* start Extracted information *
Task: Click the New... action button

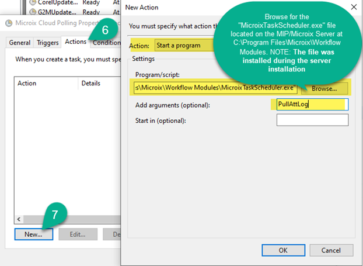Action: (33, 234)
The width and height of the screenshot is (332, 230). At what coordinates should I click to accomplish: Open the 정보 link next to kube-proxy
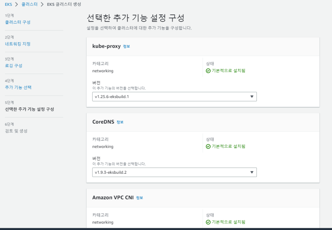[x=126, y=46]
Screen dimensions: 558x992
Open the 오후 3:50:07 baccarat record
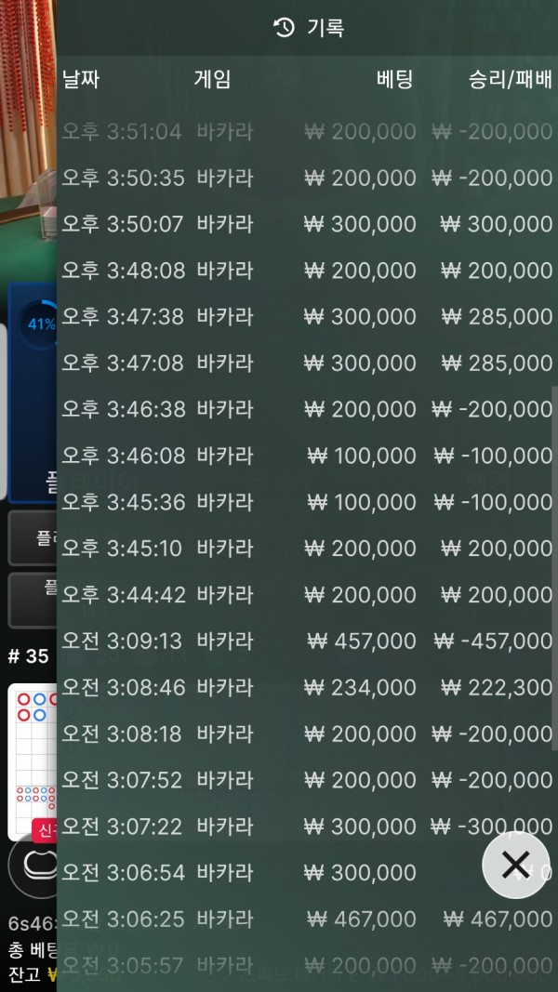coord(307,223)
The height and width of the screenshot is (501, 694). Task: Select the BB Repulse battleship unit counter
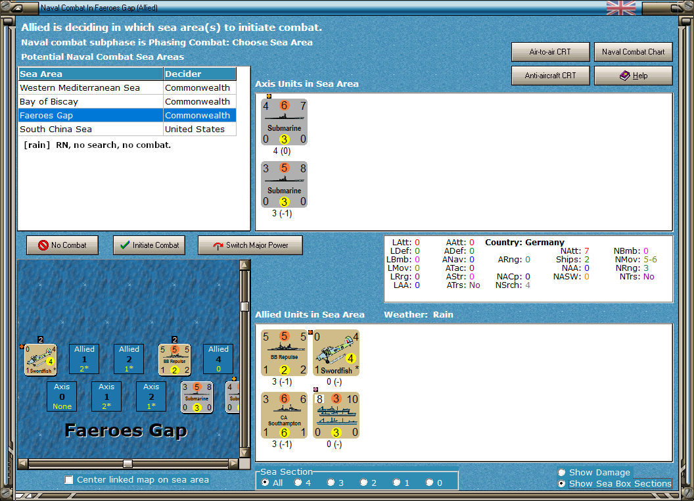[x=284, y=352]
* end Extracted information *
* start Extracted information *
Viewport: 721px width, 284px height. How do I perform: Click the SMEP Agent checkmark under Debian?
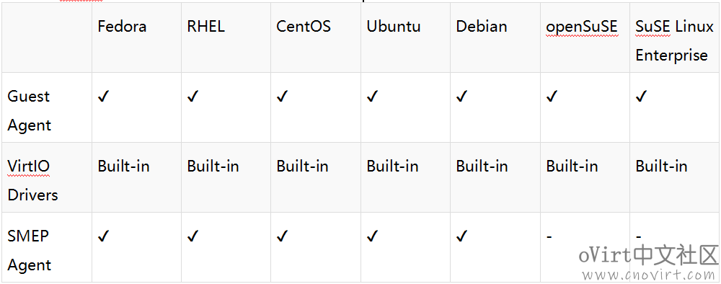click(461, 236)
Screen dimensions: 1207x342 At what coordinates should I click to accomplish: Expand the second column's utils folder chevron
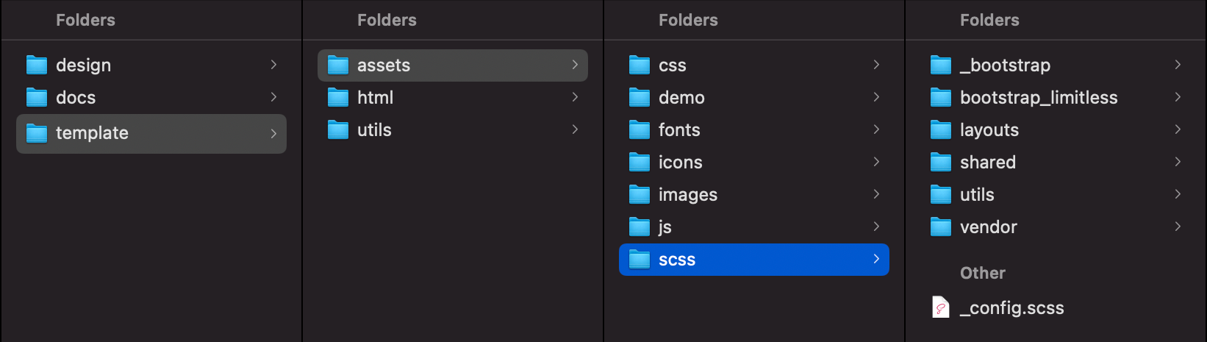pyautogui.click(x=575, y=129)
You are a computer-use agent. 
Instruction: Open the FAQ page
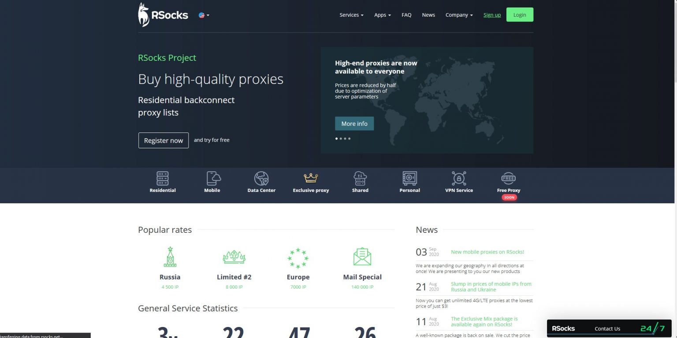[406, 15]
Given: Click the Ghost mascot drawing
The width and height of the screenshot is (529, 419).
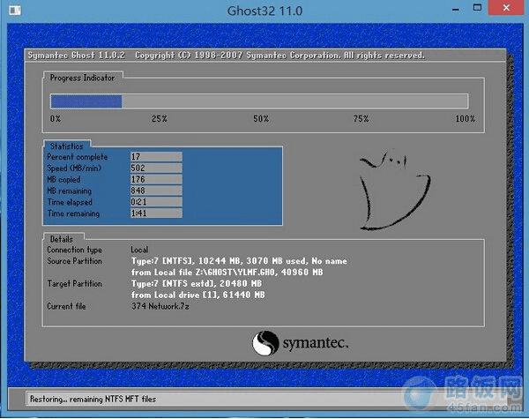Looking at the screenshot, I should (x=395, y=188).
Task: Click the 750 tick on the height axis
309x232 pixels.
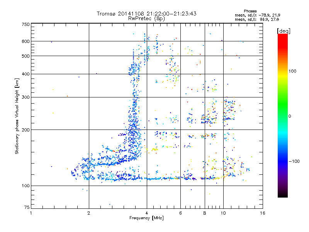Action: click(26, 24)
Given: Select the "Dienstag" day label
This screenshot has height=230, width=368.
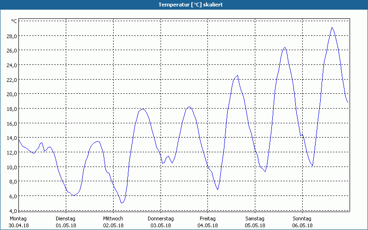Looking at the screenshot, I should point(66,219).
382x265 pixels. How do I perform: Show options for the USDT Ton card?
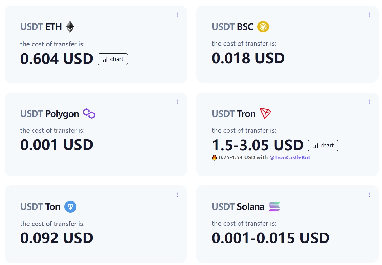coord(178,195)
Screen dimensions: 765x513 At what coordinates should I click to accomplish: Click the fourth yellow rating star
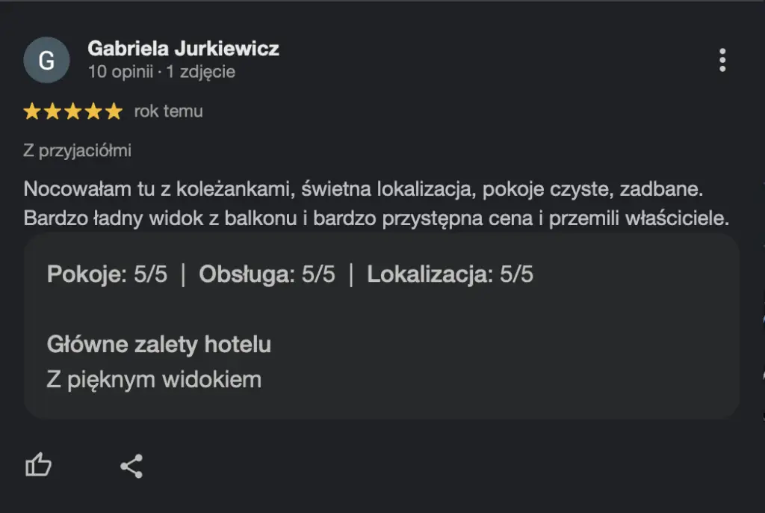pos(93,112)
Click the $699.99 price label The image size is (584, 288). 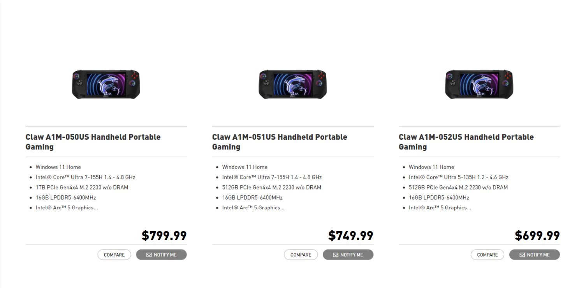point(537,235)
* end Extracted information *
=== Task objective ===
Rewrite the part of the records that opens with the line containing "Screen dimensions: 558x992" and closes with the line containing "[x=284, y=352]" as a Markdown table with the columns Row and Line, numbering each line in order. Leave the pictures out.

=== Finished task ===
| Row | Line |
|---|---|
| 1 | Screen dimensions: 558x992 |
| 2 | Open the 오후 3:50:07 baccarat record |
| 3 | coord(307,223) |
| 4 | The height and width of the screenshot is (501, 694). Task: Select the BB Repulse battleship unit counter |
| 5 | [x=284, y=352] |